In 1974, Halla said, mainframes began using DRAM and the semiconductor industry’s revenues climbed to its highest level ever, $5.2 billion. The next boom for the industry came in 1984 at the advent of PCs when the industry’s revenues climbed to a new height of $26.1 billion. Then in 2000, people began to see the value of connecting devices including PCs and cell phones using networks such as the Internet, a year when the industry’s revenues hit $204.4 billion, Halla said.
But, Halla said, 2000 was not the dot com boom. Rather, that boom was about building the infrastructure. And now we are truly on the verge of a dot com boom as the content becomes available to send over that infrastructure. The new boom will be driven by content, Halla said, and it promises to be a big one.
Halla compared this time in history to the building of the transcontinental railroad, noting that everyone at the time viewed the effort as a huge opportunity to make money and investments poured in. But once the railroad line was finished the immigrants who worked on it went home, Halla said, and stopped consuming all the things that had been shipped along the railroad. What followed was the worst recession that the United States had experienced to date.
“There are amazing similarities to the infrastructure boom of 2000,” Halla said. “They had no content. There was a glut of capacity. People lost everything they had.”
But some enterprising individual invented the refrigerated box car, an innovation that spurred the meat packing industry to use the railroad to transport their product from one part of the country to another.
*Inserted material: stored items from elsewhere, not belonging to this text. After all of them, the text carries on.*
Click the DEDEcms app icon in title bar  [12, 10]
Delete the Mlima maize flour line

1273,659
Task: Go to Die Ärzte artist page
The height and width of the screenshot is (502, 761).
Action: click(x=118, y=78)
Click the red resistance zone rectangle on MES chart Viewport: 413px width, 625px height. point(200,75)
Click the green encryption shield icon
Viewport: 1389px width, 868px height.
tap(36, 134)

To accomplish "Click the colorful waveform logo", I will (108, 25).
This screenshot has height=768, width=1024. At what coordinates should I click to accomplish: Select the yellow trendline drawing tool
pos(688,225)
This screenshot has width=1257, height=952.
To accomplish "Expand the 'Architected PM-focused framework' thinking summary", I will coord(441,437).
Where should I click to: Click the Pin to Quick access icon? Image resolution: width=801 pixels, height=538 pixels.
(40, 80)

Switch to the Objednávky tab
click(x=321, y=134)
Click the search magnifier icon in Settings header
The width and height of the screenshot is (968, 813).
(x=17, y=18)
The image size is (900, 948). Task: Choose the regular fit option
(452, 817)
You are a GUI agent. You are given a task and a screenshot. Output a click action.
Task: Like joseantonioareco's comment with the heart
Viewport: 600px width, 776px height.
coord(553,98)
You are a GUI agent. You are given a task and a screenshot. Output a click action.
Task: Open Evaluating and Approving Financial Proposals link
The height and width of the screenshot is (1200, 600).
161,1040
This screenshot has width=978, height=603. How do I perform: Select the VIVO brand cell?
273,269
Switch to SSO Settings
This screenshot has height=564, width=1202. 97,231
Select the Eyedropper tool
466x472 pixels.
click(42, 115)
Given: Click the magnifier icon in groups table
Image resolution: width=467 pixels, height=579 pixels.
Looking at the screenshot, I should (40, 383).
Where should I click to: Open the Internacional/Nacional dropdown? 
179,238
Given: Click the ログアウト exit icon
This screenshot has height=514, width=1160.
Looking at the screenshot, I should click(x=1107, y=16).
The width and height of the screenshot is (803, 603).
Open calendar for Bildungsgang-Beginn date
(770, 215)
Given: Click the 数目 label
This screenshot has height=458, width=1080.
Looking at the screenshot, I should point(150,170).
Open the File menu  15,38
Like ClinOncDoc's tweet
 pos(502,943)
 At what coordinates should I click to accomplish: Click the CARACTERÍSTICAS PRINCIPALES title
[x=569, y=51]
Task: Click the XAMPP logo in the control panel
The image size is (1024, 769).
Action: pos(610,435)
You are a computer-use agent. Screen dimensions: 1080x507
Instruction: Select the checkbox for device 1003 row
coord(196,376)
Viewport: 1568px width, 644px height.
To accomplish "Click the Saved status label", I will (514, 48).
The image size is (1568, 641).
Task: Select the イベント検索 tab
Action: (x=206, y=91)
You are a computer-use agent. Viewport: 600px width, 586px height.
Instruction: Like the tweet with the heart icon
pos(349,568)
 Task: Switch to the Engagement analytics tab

And Montgomery Ward began using the railroad to ship their catalogs out west with the idea that if someone ordered something, they could use the railroad to ship product out too, Halla said.
“That time frame of the 1870s was the most robust cycle in the history of the U.S.,” Halla said. “Economists used the word ‘boom’ for the first time then.”
And that period bears striking similarities to today, Halla said.
“When China opened its market there were 400 million new middle and upper class consumers,” he said. Other markets such as India and Russia will follow. “One of our largest customers that sell cell phones said their fastest growing market is Nigeria,” Halla said.
It’s an international market full of opportunity that the United States should be pursuing.
“But we have a ‘perfect storm’ of technology neglect,” Halla said, from the demise of Bell Labs to the shortened timeline for DARPA funding turnaround to the declining enrollment of foreign students in U.S. universities. H1-B visa concerns are limiting the career paths of foreign PhDs in the United States and there is no Sputnick threat.
Meanwhile “other nations realize the benefit of a technology leadership position,” said Halla. “Emerging nations are pushing R&D, tax incentives and stock options.”
Further, Halla said, the United States is falling behind in deploying new technology such as broadband. And the K-12 schools are not filling the pipeline with students who want to study math and science at the university level.
In his State of the Nation speech last month, President George Bush responded to the industry’s lobbying efforts, which Halla has helped to drive, promising to double R&D funding at universities, to improve the nation’s immigration policies, and increase the focus on alternative energy.
Whether Bush will deliver on those promises and offer what the nation needs to maintain its technological lead and take advantage of the opportunities of this next boom remains to be seen.
“It’s a very bright future,” Halla said. “I have never seen a more optimal time for the technology industry. But where? In the United States? In China? In Russia?”